FILE PHOTO: An UBER bus ushers Egypt fans to a soccer stadium before the start of a game against Ghana. REUTERS/Amr Abdallah Dalsh
The Careem acquisition was announced in March after more than nine months of stop-start talks between the two companies, handing Uber a much-needed victory after a series of overseas divestments.
The deal is expected to close in January, depending on regulatory approval in various territories of which Egypt is among the most significant. Egypt, with a booming population seen swelling to 100 million, is the biggest in the Middle East for ridehailing services.
Careem will become a wholly owned subsidiary of Uber but will continue to operate as an independent brand with independent management.
“We welcome the decision by the Egyptian Competition Authority (ECA) to approve Uber’s pending acquisition of Careem,” a spokesman for Uber said. “Uber and Careem joining forces will deliver exceptional outcomes for riders, drivers, and cities across Egypt.”

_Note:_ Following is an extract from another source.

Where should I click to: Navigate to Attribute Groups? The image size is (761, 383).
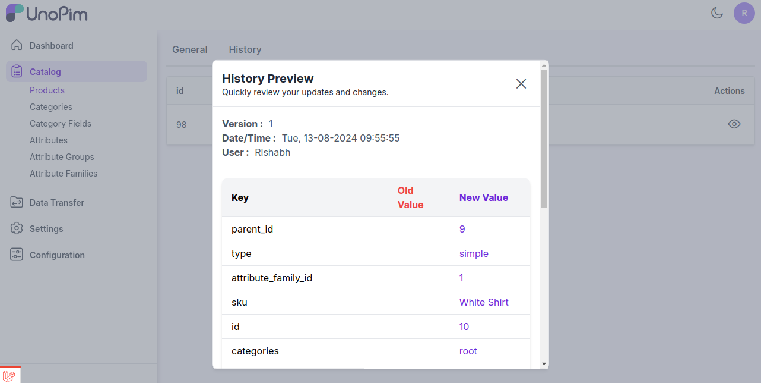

Under a series of commitments Uber has made to the ECA, the San Francisco-headquartered company has agreed to abandon exclusivity provisions with partners and intermediaries and reduce barriers to entry into the market.
An independent monitoring trustee will be nominated by Uber and approved by the ECA to ensure adherence to the commitments. Uber will share random samples of trip data with the trustee monthly to ensure compliance.
The commitments must be adhered to for five years from the date the transaction closes, or when one or more ride-hailing providers achieves 20% of weekly rides individually or 30% collectively in overlapping areas excluding Cairo and Alexandria, Egypt’s biggest cities.
Excluding surge pricing and promotions, Uber will cap its yearly fare increases beyond inflationary costs at 10% for Uber X and Careem GO, the most popular services in Egypt.
Surge pricing, a mechanism that raises prices when demand far exceeds supply, will also be capped on Uber X and Careem GO at 2.5 times. Surge prices will be applied to a maximum of 30% of annual trips on the two services.